Climate change must be examined over decades, not years
There has been a lot of nonsense written about the lack of much if any warming over the last few years. It’s not a new argument — in fact, I blogged about it here — but like an axe-wielding psycho from a cheap horror flick, it just keeps coming back.
At times like this, it is always useful to look at the data. The figure below shows the temperature anomalies (relative to the 1961-1991 average) from 1850 to 2007. The data are the Hadley HadCRUT3v analysis.

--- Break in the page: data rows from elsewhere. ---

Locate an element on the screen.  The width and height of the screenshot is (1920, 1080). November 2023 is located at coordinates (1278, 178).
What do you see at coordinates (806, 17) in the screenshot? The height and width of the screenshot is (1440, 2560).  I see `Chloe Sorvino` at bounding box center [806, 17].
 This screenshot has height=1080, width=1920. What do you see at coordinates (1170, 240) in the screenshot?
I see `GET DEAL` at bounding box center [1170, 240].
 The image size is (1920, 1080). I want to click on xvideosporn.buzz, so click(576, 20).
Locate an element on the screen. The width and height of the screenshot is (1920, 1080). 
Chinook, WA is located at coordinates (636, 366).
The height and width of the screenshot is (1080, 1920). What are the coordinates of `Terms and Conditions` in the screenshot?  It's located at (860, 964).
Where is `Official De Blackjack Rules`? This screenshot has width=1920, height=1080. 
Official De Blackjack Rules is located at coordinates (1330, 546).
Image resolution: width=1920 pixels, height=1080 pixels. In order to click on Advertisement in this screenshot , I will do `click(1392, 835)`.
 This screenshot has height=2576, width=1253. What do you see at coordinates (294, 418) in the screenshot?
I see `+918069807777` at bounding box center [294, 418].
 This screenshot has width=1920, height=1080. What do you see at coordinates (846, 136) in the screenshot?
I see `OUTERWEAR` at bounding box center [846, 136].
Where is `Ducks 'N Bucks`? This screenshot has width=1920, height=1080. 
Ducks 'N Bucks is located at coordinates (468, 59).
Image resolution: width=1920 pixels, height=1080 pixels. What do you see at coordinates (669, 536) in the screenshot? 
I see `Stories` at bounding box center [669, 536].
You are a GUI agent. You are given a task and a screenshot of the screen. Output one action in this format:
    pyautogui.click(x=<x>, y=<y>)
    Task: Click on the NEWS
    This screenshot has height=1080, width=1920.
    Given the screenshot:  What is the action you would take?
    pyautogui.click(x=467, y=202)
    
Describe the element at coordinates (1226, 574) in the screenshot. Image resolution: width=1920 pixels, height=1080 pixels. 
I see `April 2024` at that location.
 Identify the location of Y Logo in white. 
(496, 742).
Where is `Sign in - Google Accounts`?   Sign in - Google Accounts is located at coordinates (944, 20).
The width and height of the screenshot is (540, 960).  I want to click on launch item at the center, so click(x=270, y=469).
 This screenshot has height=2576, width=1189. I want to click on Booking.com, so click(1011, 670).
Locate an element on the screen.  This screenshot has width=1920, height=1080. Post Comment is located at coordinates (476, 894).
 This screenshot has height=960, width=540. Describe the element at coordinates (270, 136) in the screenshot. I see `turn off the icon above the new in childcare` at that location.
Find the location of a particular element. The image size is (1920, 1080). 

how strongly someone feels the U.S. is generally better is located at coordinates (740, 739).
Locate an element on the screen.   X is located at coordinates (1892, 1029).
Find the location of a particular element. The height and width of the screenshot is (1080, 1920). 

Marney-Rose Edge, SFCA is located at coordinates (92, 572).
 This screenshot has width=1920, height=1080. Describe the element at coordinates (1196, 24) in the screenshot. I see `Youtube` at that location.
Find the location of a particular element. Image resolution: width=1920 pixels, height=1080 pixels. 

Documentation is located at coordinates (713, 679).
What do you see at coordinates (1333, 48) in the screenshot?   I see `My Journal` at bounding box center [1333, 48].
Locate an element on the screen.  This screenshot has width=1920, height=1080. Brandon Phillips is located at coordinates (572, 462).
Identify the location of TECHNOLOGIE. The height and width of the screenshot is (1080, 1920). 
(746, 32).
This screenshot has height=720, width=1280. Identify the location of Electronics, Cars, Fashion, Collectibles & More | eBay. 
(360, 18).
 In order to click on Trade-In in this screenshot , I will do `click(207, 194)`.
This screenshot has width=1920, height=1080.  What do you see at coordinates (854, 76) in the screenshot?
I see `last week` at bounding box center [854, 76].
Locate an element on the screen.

As you can see, 1998 was an extremely hot year, mainly due to the presence of the biggest El Niño of the 20th century. Depending on which data set you use, 2005 may or may not have been hotter. My guess is that 2005 was basically a statistical tie with 1998. Other years since 1998 have not reached the lofty warmths of 1998 and 2005.
A close look at the plot shows that this situation is not abnormal. In fact, global warming has stopped repeatedly over the last 150 years — meaning that there are many instances when the temperature reached a maximum that took many years to surpass.
The reason is clear. A warming rate of 3 degrees C per century corresponds to an annual average rate of warming of 0.03 degrees C per year. At the same time, interannual variability, such as El Niño events, are of the order of 1 degree C per year. Thus, over short time scales, the slow upward trend can be completely swamped by the large year-to-year variability.
Over the course of several decades, however, the slow warming trend dominates, and you end up with significant warming. Thus, to determine if global warming is occurring, you have to look at time periods of decades, not years.